What the task asks:
After locating the line that contains "Where should I", quote it and all lines after it through the end of the entries, and nothing more. Pictures stay out.

(Recorded data)

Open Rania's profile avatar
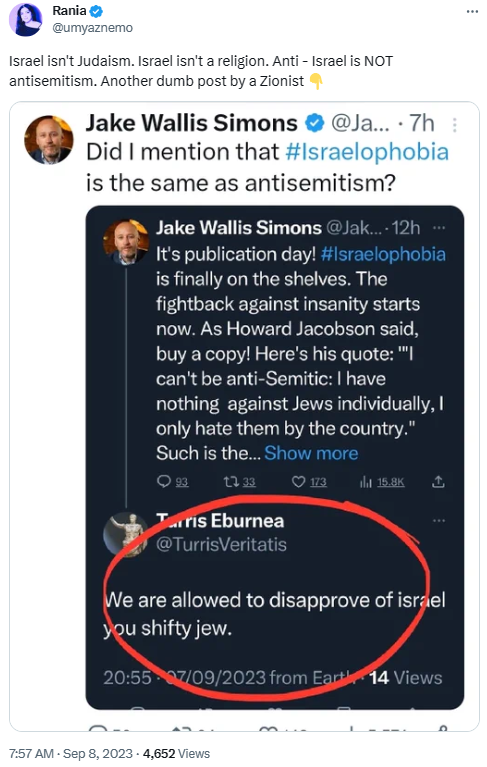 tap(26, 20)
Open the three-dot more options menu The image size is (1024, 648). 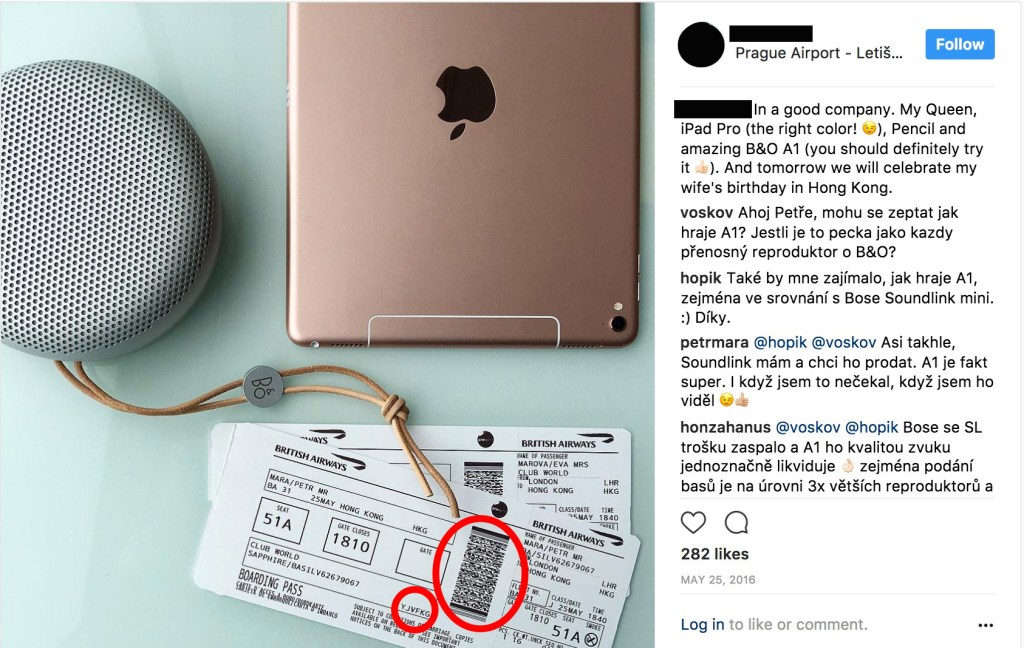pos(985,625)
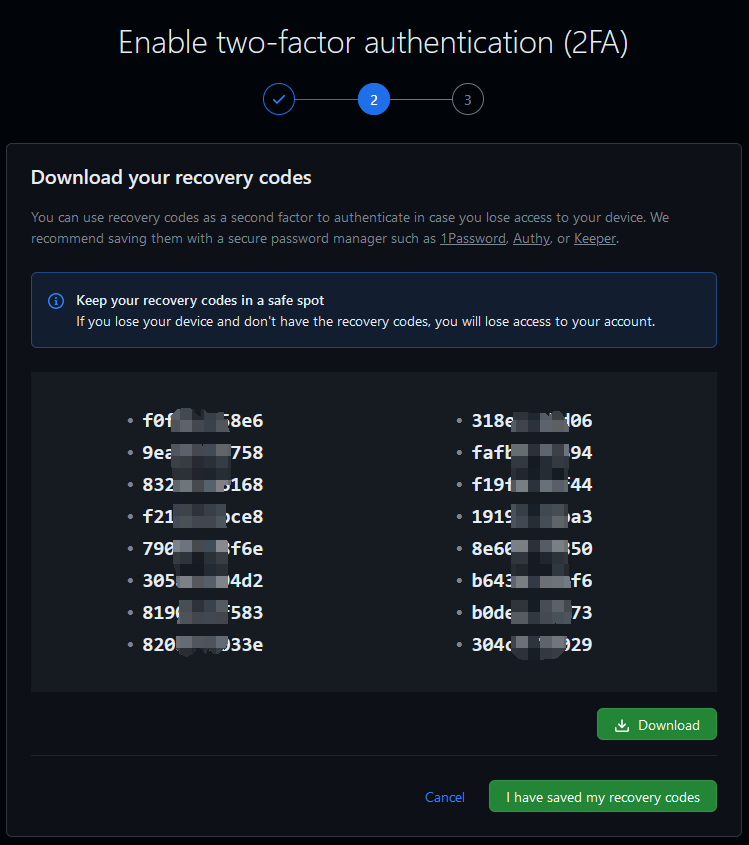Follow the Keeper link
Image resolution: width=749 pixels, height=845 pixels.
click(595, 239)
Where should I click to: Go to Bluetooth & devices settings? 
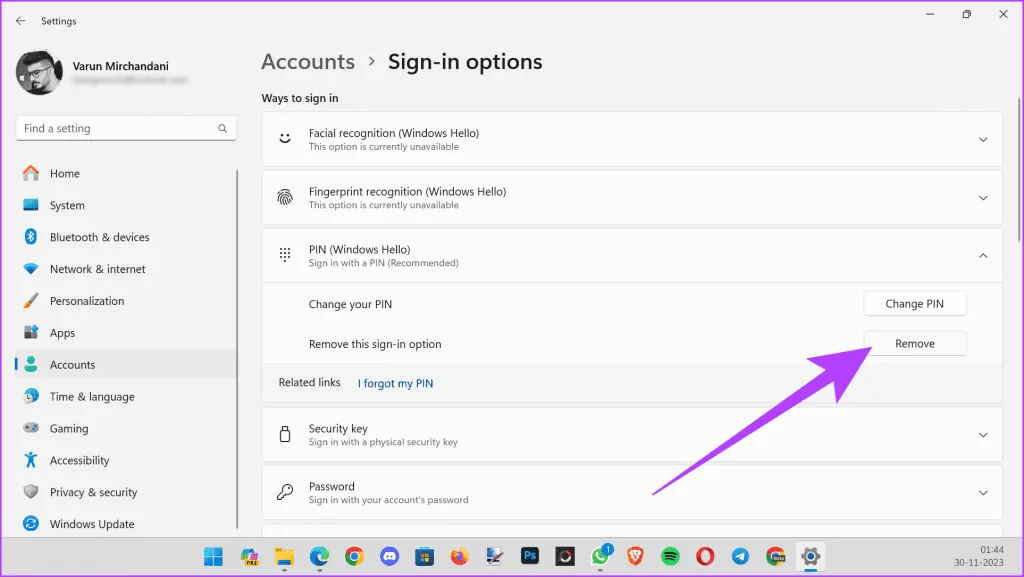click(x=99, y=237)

Reply to the exercise:
Where should I click to: Go to Bluetooth & devices settings? 
click(x=99, y=237)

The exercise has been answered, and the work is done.